Fortan wundert sich nicht nur der ehemalige Kommissar, sondern vermutlich auch das Publikum, warum der Ex-Polizist bei seinen Kolleginnen und Kollegen keinerlei Vertrauens-Vorschuss genießt. Immerhin verzichtet die leitende Ermittlerin, Oberkommissarin Wagner (Nurit Hirschfeld), auf eine Vorverurteilung, aber ihr Partner (Dominik Maringer) begegnet dem Anders mit einer durch nichts gerechtfertigten passiven Aggressivität, was die Figur etwas unglaubwürdig wirken lässt; aus dem Kindheitstrauma des Ex-Kommissars konstruiert er ein Mordmotiv. Auch wenn der Film nicht zeigt, wie Lea gestorben ist: Dass Anders nicht der Mörder ist, versteht sich von selbst, zumal es kurz drauf einen echten Verdächtigen gibt. Thomas Wagner, der Anwalt von Leas wegen Drogenbesitzes verurteiltem Freund (Tilman Pörzgen), wird zunächst bloß als Foto auf der Website seiner Kanzlei eingeführt, aber seine arrogante Pose spricht Bände. Außerdem fährt der Jurist einen sprtfressenden Super-Sportwagen und ist damit nach den ungeschriebenen Gesetzen des TV-Krimis als Antagonist gebrandmarkt; Bernhard Schir wird ohnehin gern als Verdächtiger besetzt. Ungleich interessanter ist daher die personelle Konstellation: Wagner ist nicht nur der Vater von Annika, sondern auch der Gatte von Anders’ Jugendliebe Johanna (Katharina Böhm), die für das Amt der Bürgermeisterin kandidiert und negative Schlagzeilen gar nicht brauchen kann. Das blüht ihrem Mann jedoch, denn die Anzeichen verdichten sich, dass er ein Verhältnis mit Lea hatte.
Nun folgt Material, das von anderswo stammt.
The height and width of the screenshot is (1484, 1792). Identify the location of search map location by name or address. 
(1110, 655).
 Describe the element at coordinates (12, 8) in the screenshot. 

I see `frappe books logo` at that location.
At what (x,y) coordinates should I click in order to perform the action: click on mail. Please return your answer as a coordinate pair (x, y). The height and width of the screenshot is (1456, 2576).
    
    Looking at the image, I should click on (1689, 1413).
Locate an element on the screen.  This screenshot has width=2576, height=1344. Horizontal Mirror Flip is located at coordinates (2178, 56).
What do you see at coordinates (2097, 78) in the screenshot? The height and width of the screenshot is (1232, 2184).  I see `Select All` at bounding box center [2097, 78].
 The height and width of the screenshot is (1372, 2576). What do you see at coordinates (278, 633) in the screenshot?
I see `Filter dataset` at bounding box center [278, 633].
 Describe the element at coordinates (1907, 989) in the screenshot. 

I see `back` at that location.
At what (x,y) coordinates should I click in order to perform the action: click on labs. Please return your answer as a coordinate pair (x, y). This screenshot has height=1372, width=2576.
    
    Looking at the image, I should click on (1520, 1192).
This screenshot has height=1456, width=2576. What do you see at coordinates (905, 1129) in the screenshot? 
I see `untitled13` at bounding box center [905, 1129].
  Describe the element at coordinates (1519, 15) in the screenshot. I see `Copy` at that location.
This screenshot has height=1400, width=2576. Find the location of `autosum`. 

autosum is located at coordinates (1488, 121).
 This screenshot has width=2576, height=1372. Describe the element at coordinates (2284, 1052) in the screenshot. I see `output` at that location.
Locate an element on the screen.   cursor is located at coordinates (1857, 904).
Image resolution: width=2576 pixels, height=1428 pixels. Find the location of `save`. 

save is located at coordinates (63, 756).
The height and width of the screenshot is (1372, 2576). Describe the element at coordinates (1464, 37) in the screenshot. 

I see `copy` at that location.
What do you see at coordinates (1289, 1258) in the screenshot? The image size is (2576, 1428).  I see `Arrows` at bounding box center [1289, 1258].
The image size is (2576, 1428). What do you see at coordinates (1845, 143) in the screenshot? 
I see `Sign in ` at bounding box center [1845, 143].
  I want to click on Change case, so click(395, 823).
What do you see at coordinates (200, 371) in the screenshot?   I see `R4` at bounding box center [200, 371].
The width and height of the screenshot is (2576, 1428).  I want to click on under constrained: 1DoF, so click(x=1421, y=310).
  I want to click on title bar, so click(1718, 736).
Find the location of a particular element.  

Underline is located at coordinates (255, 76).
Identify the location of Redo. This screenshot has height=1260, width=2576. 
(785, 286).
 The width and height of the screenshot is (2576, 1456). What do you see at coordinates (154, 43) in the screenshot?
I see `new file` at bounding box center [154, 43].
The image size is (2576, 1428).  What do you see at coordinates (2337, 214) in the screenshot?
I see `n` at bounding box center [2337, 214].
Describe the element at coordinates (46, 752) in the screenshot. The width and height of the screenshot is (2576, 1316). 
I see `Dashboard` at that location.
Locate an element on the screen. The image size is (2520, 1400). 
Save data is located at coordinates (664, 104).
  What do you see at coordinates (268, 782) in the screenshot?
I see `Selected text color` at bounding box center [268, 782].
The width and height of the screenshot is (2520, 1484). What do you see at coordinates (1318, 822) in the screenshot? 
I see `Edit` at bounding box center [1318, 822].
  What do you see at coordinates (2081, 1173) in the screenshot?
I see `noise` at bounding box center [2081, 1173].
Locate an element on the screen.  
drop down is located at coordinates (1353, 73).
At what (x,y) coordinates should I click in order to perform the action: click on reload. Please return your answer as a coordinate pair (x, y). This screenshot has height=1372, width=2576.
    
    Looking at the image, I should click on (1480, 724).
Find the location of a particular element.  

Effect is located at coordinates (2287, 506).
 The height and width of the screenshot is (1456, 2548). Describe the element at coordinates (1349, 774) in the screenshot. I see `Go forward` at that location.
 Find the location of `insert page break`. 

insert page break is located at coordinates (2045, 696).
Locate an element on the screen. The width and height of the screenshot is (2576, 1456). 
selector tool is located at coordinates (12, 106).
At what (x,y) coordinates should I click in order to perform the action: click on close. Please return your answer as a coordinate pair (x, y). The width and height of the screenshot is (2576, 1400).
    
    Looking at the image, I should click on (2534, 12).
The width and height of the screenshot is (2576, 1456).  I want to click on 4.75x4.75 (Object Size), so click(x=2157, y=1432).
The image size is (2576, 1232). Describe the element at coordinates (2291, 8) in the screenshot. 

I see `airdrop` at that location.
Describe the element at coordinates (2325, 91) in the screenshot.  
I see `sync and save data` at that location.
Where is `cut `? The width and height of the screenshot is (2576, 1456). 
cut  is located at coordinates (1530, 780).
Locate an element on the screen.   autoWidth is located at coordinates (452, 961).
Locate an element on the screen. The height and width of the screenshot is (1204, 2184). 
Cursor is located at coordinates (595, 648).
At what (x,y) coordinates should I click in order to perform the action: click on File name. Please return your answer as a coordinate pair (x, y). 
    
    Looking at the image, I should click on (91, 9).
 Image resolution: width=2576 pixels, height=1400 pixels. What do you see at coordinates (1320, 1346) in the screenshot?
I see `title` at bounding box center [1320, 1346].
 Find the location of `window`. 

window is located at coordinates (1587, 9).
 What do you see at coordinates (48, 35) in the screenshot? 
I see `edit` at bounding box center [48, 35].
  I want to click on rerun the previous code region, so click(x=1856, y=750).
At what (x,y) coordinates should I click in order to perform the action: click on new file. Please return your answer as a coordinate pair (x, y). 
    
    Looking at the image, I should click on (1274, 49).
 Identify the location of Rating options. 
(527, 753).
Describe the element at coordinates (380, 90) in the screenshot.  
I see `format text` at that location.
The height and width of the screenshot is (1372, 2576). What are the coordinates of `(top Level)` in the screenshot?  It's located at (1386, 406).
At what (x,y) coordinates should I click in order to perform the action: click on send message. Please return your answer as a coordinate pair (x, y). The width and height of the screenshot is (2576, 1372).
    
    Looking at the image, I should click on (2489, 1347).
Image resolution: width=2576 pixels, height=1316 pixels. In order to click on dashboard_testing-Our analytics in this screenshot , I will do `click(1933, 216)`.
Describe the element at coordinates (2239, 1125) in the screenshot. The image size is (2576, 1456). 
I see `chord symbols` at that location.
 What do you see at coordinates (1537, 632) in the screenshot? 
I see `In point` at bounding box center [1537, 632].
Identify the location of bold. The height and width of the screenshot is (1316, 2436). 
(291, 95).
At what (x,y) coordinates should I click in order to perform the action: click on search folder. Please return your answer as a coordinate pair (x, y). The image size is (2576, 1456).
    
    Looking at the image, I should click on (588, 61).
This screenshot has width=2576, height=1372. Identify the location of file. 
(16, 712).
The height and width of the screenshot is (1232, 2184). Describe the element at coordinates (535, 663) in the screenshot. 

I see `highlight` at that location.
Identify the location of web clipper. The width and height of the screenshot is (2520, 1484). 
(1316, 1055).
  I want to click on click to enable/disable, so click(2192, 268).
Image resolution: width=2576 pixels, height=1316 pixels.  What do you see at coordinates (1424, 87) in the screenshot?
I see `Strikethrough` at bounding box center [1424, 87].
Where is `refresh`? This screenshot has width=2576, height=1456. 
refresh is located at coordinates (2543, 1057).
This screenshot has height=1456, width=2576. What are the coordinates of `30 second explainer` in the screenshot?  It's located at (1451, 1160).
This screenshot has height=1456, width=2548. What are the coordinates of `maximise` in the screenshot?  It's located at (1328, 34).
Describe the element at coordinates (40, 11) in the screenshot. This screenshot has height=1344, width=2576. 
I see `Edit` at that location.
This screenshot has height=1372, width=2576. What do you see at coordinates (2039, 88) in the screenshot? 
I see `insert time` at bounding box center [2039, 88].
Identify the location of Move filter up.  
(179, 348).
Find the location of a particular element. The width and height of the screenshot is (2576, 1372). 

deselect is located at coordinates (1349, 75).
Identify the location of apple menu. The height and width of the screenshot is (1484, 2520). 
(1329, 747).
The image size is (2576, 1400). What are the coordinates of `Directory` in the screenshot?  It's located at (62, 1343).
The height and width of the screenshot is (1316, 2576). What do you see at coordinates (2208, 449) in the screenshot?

Angesichts der aufdringlichen Beiläufigkeit, mit der Regisseur Felix Karolus den Anwalt einführt, versteht sich im Grunde von selbst, dass sich der Jurist allenfalls eines moralischen Vergehens schuldig gemacht hat; wer ein bisschen Krimi-Routine mitbringt, ahnt alsbald, wer das Mädchen auf dem Gewissen hat. Die Inszenierung ist ebenfalls nicht gerade aufregend. Sehenswert ist „Liebeswahn“ vor allem wegen des Ensembles, zu dem neben den gut geführten jungen Mitwirkenden auch Nicole Marischka als Annikas Chefin gehört. Schon das Langfilmdebüt des Regisseurs, „An seiner Seite“ (ZDF/Arte 2021), ein Drama zu Ehren Senta Bergers über eine Frau, die im Schatten ihres Gatten verkümmert, hatte seine Stärken vor allem in der Arbeit mit dem exzellenten Trio Berger/Simonischek/Thieme. Dass Kameramann Clemens Majunke für diverse schöne Stimmungsbilder vom Bodensee gesorgt hat, versteht sich von selbst. Immerhin bilden der alte Anders und die junge Annika, als sie endlich nicht mehr gegen ihn, sondern mit ihm ermittelt, ein vielversprechendes Gespann; die Schweizerin Nurit Hirschfeld hat im deutschen Fernsehen bislang nur Nebenrollen gespielt. Für Heiterkeit sorgt Gerhard Wittmann als früherer Mitschüler und heutiger Bauunternehmer, der den Herrensitz von Anders’ Eltern ungefragt in eine Baustelle verwandelt und ihm eine Zehner-Karte fürs Hallenbad in die Hand drückt – zum Duschen. Das Drehbuch stammt von Jürgen Werner; für „Der Kommissar und das Meer“ war der umtriebige Autor (von „Tatort“ bis „Traumschiff“) noch nicht aktiv. Ähnlich wie Wolfgang Stumph in den „Stubbe-Specials“ darf auch Walter Sittler fortan einmal pro Jahr seine Rolle als Robert Anders fortsetzen.